Uno dei primi utilizzi fu nelle cartiere. Fra la fine dell'Ottocento e l'inizio del Novecento il Solfato di Bario (estratto prevalentemente nelle miniere della Lombardia) fu impiegato nella produzione di carta-paglia per macellai e salumieri.
Nello stesso periodo si usava la barite per realizzare l'involucro delle forme di Gorgonzola, altro utilizzo tipicamente lombardo. Certo, si trattava della barite di terza categoria, quella meno pura, meno bianca, ma dimostrava la sua versatilità.
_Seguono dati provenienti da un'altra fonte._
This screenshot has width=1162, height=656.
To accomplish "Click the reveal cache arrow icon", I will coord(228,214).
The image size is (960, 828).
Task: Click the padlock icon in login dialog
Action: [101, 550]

Quella più pregiata veniva utilizzata (e viene utilizzata tuttora) quasi esclusivamente nell'industria delle vernici: macinata sottile (non sottilissima come concedono le tecnologie attuali), veniva venduta già agli albori del Novecento ai colorifici: prima nell'Italia industrializzata del nord, poi anche altrove.
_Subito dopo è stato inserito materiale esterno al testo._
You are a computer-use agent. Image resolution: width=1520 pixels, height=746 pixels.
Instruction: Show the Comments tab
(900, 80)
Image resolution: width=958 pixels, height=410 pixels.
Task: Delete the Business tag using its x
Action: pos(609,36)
Questo è l'uso che si è mantenuto più a lungo, fino ai giorni nostri, grazie anche ad apparecchiature sempre più sofisticate, capaci di ridurre il minerale in polvere finissima, calcolabile in micron.
Ma altri utilizzi, meno nobili, se così si può sintetizzare, tuttavia egualmente utili, hanno interessato la barite: utilizzi dettati da emergenze o da bisogni particolari.
Durante la seconda guerra mondiale, per esempio, dagli stabilimenti di Darzo partivano, sui camion alimentati a gasogeno e a carbone, forme da quaranta chili ciascuna che servivano da zavorra per le navi e i sommergibili. E non va dimenticato l'utilizzo per appesantire i fanghi della perforazione dei pozzi petroliferi, al fine di contrastare le elevate pressioni dei giacimenti di gas e petrolio.
Infine, negli anni più vicini a noi la barite, grazie alle sue caratteristiche di elevato peso specifico, bassa solubilità e opacità ai raggi X, è anche impiegata per realizzare le pareti per la protezione dalle radiazioni nelle sale radiologiche degli ospedali.